If you're a Michael Jackson fan, or a music buff in general, then University of Rochester professor Joe Vogel's upcoming book -- entitled 'Man in the Music: The Creative Life and Work of Michael Jackson' -- will be a must-have this Fall.
Vogel (a frequent contributor to The Huffington Post and PopMatters) began work on his impeccably detailed book in 2005, determined to "recover [Jackson's] artistry" in the face of "endless tabloid coverage on sensationalistic topics." He spent years analyzing the singer's massive catalog, as well as extensively interviewing Jackson's collaborators and studio engineers for the origins of each and every song. Truly one of the very few books of its kind, 'Man in the Music' explores what made Michael Jackson a great artist in the first place.
Earlier this month, Vogel gave a three hour long interview on BlogTalkRadio.com, taking calls and questions from Jackson fans around the world. While the whole interview was too much to transcribe, below is a sampling of the Q and A session, with a few questions and comments I thought were interesting and/or illuminating.
Hopefully Joe Vogel's words will inspire you to critically reassess Jackson's long and varied career. Be sure to check out his book, due in stores November 2011.

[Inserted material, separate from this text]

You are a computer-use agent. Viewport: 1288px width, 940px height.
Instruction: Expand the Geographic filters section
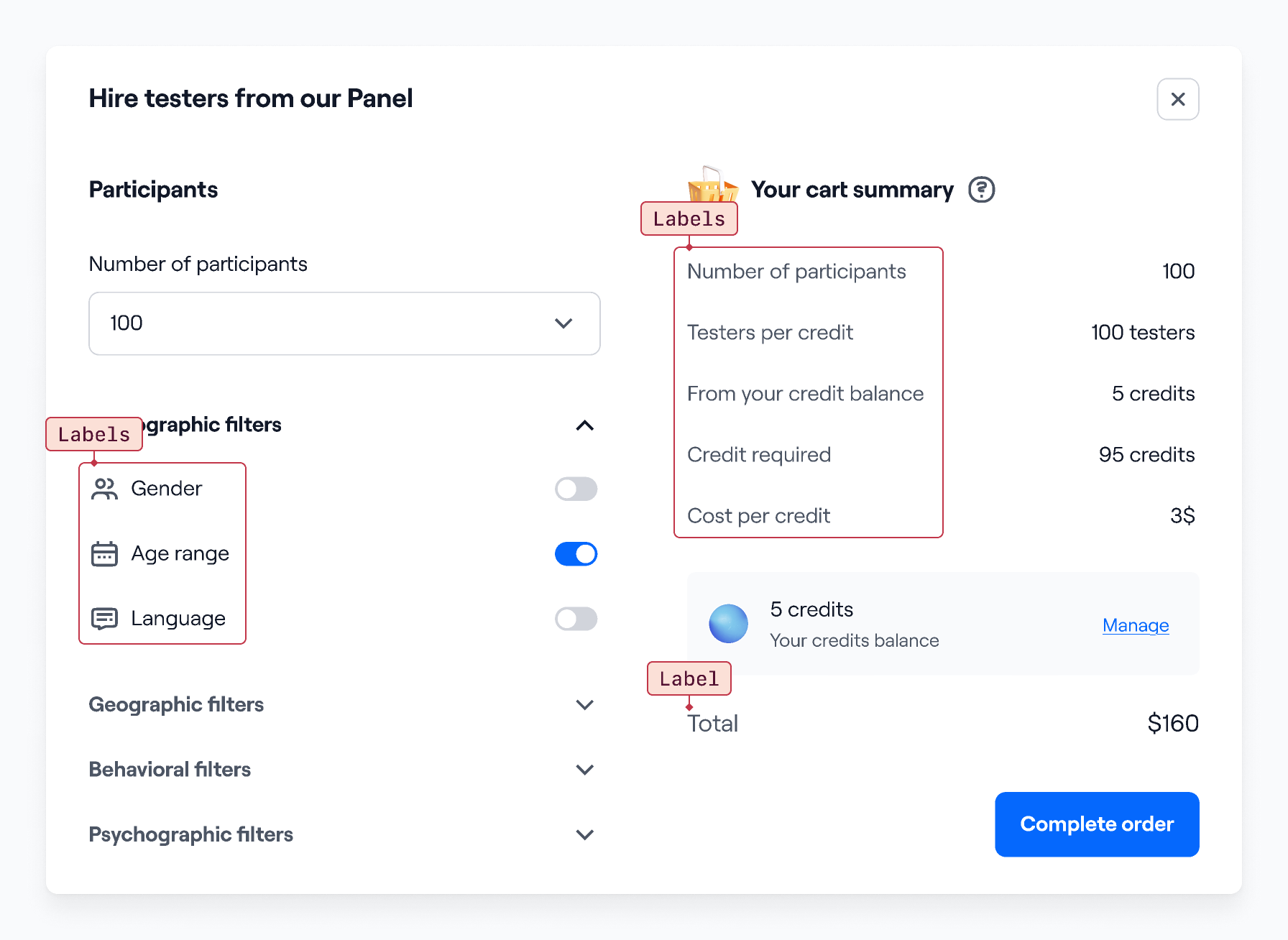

Q: Did Michael ever know about the book?
A: I don't think he did. His management situation, as people probably know, was very complicated in his final years. We had reached out, and when he finally kind of started to get his old team back in place, really in the last month of his life . . . he had John Branca and Frank DiLeo come back. And that's when it started to look like we could have an opening to interview him in London. I don't think [he knew about my book], and it makes me sad, because he expressed to people that were close to him that he always wanted a book like this to be written, that focused completely on his artistry. He took a lot of pride in his work and there was so much to it that never got written about. There were definitely a few books that explored different aspects of his life, but I think that this is a book he really would've like to see written and published.
Michael always talked about how he'd go into bookstores and see right in the front, books about Elvis Presley and the Beatles and the Rolling Stones, and how frustrating it was that he never saw books about him or, frankly, about African-American artists. You know, there's not a lot written about Stevie Wonder and some of the other great black artists, as well. And that was frustrating to him.
Q: What types of promotion will you be doing for the book's release in November?
A: It looks like we're going to do some tie-ins with Cirque du Soleil, which will be a lot of fun. And Sterling Publisher is a subsidiary of Barnes and Noble, so it's supposed to be in the front of bookstores at Barnes and Noble, displayed very prominently in stores. So that will be great for the United States. We'll also be doing a book tour and both radio and TV interviews.
Q: Which song and which music video do you believe are Michael's strongest?
A: This might change, from month to month, but the song that I would say is his strongest is 'Earth Song'. I'm [writing] a huge piece on 'Earth Song' this summer, so I'll spell out my case in a lot of detail in that. I think that's not only Michael's best song, but that it's the most powerful anthem of the century, by any artist. It's incredibly powerful. There's kind of a reservoir that he's drawing on in that song. It's like I've said: the more you become aware of what Michael's tapping into, what he's drawing from, the more powerful and compelling his work becomes. And the climax of that song, the call and response of the choir, is just beyond epic.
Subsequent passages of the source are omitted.